Collected data entries:
----
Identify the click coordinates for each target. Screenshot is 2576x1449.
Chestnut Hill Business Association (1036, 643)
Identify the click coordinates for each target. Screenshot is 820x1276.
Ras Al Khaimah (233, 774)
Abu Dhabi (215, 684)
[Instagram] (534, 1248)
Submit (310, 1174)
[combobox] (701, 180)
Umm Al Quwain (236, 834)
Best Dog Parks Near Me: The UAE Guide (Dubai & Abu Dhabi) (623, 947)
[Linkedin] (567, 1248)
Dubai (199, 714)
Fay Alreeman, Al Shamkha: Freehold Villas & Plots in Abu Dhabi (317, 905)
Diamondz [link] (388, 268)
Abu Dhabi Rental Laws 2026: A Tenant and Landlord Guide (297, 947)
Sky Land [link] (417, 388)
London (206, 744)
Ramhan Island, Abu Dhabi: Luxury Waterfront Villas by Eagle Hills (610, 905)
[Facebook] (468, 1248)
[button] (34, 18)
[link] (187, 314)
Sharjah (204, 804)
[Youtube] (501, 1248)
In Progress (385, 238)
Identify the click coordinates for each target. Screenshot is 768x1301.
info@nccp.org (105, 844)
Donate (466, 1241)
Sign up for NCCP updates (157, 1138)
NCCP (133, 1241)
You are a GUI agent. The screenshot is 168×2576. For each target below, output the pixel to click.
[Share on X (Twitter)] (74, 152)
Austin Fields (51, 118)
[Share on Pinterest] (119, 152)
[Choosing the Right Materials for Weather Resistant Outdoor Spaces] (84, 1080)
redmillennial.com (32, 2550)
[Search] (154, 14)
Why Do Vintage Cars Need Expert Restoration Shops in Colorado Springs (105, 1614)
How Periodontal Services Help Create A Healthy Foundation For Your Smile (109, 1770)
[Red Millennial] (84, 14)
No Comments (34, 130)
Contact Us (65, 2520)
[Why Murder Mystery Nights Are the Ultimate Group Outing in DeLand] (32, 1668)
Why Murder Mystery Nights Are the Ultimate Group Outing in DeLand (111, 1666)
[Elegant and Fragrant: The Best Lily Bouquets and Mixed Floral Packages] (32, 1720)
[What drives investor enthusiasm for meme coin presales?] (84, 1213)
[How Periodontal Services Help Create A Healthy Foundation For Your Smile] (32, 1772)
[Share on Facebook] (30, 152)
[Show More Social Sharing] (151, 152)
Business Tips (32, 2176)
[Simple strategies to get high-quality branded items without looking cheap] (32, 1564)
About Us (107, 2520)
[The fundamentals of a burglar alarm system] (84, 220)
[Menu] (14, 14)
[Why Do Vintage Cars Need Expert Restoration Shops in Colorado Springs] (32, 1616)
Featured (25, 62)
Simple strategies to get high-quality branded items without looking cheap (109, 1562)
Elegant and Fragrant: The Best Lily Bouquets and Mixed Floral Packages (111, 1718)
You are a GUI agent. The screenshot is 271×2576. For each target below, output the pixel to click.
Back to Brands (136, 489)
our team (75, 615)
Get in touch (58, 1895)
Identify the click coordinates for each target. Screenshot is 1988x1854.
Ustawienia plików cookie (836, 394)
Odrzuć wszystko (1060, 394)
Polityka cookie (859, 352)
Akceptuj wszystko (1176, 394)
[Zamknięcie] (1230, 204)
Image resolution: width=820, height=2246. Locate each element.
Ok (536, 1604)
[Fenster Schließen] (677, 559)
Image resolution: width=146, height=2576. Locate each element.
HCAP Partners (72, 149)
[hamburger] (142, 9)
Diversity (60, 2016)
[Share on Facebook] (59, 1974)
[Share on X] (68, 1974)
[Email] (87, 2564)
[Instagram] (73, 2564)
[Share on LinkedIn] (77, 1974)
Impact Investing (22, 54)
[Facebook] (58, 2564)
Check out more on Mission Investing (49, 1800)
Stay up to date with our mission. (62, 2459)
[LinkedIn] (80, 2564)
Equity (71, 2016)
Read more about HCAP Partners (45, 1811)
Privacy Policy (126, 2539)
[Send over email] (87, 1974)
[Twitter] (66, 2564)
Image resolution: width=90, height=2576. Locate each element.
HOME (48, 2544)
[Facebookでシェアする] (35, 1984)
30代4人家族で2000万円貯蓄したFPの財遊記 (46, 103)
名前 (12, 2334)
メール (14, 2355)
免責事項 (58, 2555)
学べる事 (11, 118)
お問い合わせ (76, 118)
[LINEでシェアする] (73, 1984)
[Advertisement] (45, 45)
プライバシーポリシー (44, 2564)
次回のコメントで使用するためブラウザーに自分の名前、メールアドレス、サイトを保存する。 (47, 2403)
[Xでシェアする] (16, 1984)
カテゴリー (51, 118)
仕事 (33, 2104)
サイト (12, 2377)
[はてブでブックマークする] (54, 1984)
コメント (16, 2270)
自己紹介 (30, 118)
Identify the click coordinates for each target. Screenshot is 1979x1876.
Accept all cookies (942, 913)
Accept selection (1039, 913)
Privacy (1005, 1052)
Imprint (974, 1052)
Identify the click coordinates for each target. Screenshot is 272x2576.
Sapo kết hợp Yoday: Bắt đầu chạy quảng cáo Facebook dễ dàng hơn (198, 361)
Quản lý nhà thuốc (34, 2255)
----
Problem to solve:
Transcribe, exactly and without additions, the lines of the records above, beginning with the line that contains "[Elegant and Fragrant: The" and ending with the line that contains "You are a GUI agent. The screenshot is 271×2576.", both included.

Exercise solution:
[Elegant and Fragrant: The Best Lily Bouquets and Mixed Floral Packages] (32, 1720)
[What drives investor enthusiasm for meme coin presales?] (84, 1213)
[How Periodontal Services Help Create A Healthy Foundation For Your Smile] (32, 1772)
[Share on Facebook] (30, 152)
[Show More Social Sharing] (151, 152)
Business Tips (32, 2176)
[Simple strategies to get high-quality branded items without looking cheap] (32, 1564)
About Us (107, 2520)
[The fundamentals of a burglar alarm system] (84, 220)
[Menu] (14, 14)
[Why Do Vintage Cars Need Expert Restoration Shops in Colorado Springs] (32, 1616)
Featured (25, 62)
Simple strategies to get high-quality branded items without looking cheap (109, 1562)
Elegant and Fragrant: The Best Lily Bouquets and Mixed Floral Packages (111, 1718)
You are a GUI agent. The screenshot is 271×2576. For each target below, output the pixel to click.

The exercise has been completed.